=== WHAT NEEDS TO BE DONE ===
In the listing beneath this line, copy exactly the lines starting with the one containing "Minimize the terminal window" and going on through the one containing "The width and height of the screenshot is (735, 627).".

=== MATERIAL TO PROCESS ===
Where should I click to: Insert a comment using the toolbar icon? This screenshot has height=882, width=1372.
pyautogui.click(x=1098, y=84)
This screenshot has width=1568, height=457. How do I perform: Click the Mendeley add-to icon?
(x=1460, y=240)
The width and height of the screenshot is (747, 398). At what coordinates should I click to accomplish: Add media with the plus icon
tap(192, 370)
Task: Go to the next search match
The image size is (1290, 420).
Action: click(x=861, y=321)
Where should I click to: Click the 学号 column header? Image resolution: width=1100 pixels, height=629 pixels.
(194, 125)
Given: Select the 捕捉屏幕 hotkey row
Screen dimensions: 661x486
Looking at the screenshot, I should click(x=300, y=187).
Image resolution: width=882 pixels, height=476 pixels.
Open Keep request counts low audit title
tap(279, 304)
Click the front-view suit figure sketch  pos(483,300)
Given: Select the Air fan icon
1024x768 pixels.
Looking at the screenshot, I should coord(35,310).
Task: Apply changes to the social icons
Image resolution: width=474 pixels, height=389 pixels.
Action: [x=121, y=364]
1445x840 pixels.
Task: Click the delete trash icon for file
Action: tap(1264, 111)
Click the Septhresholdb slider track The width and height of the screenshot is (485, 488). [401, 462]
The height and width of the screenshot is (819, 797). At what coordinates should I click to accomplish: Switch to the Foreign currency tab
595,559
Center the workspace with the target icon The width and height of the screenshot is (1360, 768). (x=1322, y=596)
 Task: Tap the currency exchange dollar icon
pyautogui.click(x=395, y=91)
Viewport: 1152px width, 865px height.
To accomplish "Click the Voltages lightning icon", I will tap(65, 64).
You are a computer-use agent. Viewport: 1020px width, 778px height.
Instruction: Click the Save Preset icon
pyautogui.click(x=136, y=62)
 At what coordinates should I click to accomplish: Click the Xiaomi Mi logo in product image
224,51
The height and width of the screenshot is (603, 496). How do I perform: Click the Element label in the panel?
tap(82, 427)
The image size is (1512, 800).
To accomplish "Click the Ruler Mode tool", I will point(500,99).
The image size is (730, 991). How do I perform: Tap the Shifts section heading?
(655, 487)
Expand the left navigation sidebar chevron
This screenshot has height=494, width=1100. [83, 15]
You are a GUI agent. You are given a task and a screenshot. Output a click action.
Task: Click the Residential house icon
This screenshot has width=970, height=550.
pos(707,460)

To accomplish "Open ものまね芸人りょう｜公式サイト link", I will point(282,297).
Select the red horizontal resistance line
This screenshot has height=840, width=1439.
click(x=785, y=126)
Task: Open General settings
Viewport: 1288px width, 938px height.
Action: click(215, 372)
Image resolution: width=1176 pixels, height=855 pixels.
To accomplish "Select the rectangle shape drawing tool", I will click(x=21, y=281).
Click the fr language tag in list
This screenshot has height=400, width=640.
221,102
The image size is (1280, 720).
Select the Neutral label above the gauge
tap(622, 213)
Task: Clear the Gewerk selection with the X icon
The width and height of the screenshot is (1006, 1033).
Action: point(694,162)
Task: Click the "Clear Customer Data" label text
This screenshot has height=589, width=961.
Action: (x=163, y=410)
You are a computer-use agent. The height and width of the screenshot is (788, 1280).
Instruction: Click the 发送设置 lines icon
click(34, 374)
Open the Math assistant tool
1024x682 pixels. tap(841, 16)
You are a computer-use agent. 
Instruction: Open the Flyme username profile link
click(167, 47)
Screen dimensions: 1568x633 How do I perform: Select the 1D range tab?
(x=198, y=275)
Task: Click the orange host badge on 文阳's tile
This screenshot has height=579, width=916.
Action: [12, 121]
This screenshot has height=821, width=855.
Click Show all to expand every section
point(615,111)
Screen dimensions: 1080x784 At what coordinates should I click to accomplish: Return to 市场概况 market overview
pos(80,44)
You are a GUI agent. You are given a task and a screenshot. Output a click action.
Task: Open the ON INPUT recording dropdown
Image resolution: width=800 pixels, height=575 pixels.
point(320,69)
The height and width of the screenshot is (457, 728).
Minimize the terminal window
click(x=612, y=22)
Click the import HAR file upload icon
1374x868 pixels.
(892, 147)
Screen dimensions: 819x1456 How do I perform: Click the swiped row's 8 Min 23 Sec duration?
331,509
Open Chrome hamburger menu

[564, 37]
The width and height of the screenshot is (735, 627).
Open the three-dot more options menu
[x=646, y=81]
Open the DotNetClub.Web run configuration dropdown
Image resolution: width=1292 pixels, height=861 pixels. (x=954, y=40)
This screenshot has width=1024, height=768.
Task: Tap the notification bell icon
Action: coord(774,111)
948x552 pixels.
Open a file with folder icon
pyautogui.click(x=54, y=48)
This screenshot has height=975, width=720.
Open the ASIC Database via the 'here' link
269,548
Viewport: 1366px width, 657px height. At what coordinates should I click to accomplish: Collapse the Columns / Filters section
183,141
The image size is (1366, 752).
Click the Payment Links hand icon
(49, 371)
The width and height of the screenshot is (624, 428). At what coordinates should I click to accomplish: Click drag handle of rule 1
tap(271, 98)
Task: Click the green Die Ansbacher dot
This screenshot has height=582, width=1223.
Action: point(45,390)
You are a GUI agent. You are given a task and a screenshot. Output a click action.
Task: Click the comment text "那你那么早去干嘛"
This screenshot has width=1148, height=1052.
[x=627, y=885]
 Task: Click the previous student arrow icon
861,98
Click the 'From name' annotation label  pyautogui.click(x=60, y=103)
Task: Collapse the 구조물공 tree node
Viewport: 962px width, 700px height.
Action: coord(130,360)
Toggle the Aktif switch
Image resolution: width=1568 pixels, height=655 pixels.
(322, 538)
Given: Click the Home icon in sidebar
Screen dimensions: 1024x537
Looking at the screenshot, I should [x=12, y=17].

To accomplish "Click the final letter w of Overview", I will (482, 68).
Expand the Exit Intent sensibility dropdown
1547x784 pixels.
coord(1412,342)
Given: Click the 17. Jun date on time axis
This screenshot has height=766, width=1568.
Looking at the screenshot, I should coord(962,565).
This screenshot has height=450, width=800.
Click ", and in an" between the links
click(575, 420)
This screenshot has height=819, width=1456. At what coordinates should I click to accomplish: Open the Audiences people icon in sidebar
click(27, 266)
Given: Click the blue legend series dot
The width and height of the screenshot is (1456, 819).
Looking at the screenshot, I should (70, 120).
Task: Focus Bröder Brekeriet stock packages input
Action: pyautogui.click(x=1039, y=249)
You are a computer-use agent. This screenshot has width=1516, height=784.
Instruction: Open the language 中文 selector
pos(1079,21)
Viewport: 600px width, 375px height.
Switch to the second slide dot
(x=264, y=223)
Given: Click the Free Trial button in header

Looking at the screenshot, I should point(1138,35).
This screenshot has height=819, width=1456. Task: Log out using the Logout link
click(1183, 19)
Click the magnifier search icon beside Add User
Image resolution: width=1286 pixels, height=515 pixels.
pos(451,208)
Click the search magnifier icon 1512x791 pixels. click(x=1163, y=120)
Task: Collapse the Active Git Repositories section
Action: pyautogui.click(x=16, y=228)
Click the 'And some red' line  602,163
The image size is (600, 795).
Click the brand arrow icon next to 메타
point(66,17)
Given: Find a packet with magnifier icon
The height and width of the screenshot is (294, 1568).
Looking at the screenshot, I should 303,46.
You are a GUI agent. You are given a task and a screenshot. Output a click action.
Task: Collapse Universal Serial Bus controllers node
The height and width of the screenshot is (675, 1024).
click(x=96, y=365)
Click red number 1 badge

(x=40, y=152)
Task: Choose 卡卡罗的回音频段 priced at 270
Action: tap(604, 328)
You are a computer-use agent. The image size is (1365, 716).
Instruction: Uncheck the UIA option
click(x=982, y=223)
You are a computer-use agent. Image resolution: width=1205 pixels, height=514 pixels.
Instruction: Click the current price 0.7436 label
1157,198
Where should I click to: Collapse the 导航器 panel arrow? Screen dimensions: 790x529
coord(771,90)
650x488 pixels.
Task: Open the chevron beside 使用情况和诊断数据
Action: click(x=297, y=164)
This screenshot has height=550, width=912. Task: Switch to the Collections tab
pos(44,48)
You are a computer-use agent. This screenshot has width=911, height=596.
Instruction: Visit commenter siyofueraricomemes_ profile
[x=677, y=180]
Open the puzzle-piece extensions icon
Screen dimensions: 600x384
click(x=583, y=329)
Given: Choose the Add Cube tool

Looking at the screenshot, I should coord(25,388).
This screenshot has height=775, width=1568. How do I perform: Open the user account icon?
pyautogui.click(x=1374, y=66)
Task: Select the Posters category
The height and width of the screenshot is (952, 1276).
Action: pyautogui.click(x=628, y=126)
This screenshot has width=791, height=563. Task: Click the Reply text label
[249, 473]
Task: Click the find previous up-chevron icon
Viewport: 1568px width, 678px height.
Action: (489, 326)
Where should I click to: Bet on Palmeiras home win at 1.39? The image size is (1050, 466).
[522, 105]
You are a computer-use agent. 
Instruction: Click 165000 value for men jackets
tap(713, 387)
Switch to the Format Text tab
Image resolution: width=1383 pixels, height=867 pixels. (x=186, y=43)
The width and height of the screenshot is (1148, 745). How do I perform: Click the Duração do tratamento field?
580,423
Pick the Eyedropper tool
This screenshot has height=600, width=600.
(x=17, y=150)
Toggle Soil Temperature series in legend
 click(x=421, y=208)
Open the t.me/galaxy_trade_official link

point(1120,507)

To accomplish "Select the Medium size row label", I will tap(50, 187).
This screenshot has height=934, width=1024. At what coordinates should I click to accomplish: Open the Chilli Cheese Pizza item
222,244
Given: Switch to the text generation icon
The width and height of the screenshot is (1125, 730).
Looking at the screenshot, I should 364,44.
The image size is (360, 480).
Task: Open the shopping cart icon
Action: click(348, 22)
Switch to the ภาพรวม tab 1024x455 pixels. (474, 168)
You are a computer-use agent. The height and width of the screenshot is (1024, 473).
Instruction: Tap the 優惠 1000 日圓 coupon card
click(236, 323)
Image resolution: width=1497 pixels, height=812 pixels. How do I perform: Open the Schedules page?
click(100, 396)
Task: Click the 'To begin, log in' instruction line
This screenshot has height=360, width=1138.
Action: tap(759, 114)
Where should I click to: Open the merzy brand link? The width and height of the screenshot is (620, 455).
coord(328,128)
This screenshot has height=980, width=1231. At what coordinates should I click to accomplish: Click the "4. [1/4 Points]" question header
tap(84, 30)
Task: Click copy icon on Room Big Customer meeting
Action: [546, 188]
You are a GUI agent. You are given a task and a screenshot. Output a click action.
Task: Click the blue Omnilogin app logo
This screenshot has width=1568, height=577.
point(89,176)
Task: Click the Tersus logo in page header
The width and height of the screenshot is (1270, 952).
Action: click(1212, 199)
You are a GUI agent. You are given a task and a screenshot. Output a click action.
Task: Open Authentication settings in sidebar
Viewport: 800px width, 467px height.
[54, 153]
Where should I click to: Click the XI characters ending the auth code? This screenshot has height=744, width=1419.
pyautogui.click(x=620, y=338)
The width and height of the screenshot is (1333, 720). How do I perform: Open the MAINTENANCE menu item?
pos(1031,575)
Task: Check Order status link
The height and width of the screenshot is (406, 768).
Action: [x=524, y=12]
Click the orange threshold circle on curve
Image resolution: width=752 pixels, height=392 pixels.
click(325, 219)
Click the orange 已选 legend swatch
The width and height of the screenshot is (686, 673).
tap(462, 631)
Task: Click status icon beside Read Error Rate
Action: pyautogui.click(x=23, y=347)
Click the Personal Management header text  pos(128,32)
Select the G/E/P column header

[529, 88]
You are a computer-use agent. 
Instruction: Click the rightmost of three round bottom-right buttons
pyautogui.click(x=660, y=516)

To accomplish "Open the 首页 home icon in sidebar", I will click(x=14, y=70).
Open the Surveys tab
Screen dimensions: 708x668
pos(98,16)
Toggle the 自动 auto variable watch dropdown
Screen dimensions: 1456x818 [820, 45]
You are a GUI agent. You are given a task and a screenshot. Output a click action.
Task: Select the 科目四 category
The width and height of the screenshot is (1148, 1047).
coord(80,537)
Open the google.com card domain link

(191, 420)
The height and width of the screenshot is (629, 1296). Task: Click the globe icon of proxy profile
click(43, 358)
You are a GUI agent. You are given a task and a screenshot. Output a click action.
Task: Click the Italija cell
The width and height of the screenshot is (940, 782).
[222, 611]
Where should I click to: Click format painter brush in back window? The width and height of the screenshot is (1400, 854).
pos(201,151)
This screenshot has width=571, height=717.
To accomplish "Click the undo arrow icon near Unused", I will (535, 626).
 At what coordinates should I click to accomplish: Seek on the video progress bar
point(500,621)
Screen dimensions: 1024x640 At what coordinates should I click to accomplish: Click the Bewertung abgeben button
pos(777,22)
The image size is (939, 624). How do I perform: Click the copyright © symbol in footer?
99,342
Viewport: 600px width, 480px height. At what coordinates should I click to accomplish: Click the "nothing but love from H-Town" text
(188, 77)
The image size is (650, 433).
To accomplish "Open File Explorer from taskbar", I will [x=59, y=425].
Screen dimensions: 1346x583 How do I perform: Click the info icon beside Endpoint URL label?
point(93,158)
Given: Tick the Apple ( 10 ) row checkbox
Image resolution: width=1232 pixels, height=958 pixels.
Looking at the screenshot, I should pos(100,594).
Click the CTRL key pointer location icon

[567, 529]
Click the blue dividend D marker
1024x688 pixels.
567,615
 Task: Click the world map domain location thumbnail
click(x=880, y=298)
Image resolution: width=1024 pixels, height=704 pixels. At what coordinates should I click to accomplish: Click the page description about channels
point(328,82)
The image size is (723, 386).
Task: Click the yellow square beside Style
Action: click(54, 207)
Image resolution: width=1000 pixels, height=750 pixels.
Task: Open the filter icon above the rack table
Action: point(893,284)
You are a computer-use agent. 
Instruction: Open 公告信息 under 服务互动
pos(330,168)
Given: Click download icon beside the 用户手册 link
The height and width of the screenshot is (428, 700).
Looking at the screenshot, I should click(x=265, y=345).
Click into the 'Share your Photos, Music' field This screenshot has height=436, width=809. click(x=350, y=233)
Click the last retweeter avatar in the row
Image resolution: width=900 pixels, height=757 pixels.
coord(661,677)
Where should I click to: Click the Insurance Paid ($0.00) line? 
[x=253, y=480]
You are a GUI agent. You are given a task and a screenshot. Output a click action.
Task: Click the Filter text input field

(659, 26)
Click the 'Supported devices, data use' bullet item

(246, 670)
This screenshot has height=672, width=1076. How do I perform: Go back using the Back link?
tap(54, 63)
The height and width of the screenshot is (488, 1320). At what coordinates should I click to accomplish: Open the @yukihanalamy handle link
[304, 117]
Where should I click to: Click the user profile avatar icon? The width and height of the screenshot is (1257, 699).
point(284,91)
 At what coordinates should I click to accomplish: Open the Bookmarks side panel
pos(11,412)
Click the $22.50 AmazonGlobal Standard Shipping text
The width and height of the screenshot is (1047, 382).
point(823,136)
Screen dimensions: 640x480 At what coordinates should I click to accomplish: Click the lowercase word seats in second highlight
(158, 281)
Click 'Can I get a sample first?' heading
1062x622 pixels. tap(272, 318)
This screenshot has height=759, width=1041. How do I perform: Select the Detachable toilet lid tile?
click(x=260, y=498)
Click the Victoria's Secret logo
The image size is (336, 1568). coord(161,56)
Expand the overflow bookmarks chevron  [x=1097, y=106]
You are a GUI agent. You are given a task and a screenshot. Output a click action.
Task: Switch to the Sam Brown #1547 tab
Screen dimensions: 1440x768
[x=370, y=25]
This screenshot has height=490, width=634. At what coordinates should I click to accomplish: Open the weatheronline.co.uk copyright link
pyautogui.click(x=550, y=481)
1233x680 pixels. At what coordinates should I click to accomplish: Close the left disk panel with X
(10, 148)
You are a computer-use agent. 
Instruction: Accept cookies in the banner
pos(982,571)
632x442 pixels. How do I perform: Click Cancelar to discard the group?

=== ANSWER FOR THE TASK ===
Minimize the terminal window
click(x=612, y=22)
Click the import HAR file upload icon
1374x868 pixels.
(892, 147)
Screen dimensions: 819x1456 How do I perform: Click the swiped row's 8 Min 23 Sec duration?
331,509
Open Chrome hamburger menu

[564, 37]
The width and height of the screenshot is (735, 627).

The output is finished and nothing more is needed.